Continuous cold ethanol precipitation of immunoglobulin G from human plasma

Abstract

Currently intravenous immunoglobulin G (IVIG) is manufactured by cold ethanol precipitation in batch, which results in a slow process with a high footprint due to the use of large tanks. A batch precipitation method using ethanol for the production of IVIG from “cryo-poor plasma”, a starting material obtained after removal of cryoprecipitate from thawed fresh frozen plasma was rendered into a continuous method using a tubular reactor. This reactor consisted of double jacketed stainless-steel tubes filled with static mixers for efficient cooling, because the heat transfer in stainless steel is very high. The pH adjusted, precooled plasma and ethanol were fed into a tubular reactor and cooled down to − 7 °C and precipitation was induced and completed after having left the reactor.
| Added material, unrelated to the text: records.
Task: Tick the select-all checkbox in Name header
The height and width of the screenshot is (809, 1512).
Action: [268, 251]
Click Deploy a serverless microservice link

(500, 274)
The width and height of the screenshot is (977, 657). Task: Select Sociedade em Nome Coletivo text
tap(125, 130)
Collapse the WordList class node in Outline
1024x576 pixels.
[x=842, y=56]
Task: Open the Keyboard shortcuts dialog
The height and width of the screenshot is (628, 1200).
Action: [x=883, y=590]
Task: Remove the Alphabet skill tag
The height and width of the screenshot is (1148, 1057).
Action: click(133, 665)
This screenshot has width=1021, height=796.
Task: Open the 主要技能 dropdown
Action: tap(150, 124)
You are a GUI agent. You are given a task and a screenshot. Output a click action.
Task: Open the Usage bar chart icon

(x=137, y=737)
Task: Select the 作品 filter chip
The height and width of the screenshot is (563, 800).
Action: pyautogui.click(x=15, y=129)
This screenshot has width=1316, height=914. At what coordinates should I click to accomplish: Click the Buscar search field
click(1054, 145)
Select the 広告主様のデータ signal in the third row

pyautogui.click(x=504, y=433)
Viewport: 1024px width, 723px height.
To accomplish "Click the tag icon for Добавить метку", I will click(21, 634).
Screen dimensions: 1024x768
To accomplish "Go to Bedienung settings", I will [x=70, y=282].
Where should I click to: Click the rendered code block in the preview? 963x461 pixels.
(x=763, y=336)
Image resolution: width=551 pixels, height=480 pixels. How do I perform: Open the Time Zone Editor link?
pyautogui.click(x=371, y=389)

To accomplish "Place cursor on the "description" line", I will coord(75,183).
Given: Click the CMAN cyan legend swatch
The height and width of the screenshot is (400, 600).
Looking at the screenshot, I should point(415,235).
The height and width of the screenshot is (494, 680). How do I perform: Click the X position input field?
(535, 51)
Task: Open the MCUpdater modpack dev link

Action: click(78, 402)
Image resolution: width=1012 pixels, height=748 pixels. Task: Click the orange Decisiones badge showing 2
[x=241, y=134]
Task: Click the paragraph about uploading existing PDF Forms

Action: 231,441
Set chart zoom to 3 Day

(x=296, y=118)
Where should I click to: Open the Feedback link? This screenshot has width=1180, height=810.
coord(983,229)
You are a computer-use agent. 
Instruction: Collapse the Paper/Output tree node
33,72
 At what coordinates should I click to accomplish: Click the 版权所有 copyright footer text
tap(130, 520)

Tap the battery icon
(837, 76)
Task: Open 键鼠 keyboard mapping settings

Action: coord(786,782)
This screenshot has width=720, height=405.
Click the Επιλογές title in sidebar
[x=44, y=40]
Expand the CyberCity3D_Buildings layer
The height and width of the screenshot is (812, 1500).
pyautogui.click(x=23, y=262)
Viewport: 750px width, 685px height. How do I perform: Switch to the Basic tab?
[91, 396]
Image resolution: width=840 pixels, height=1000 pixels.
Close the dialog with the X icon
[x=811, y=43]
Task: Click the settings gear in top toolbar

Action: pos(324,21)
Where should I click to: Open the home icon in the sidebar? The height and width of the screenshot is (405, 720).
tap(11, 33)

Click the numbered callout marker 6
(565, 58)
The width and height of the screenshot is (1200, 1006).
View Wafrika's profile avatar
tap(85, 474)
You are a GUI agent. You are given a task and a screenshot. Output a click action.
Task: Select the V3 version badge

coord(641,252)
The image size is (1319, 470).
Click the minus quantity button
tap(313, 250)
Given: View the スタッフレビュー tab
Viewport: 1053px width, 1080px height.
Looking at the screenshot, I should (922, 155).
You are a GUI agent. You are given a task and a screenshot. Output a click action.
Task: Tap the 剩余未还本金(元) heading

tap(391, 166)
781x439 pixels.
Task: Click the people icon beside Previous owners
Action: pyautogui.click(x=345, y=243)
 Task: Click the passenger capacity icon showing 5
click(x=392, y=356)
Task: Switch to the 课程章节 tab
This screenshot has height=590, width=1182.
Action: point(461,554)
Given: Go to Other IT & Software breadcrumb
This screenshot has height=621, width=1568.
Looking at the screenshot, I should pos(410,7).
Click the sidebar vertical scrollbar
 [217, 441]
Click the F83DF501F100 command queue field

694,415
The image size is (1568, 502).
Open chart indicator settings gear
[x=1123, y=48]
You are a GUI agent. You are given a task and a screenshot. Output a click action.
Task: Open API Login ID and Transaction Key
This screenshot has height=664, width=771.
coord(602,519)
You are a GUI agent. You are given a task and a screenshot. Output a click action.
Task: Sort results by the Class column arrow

The precipitate at the reactor effluent was harvested by tandem precoat filtration or pseudo continuous batch centrifugation. Yield and purity were in the same range as the batch precipitation method, with 95% yield. Even with a residence time of one minute, complete precipitation with same yield and purity could be achieved. A tubular reactor with a length of 3.5 m and 3.7 cm internal diameter would be suited to process 4000 L of plasma per day. This concept will be the basis to substantially shrink the plant footprint of new plants or be a way to intensify existing manufacturing plants.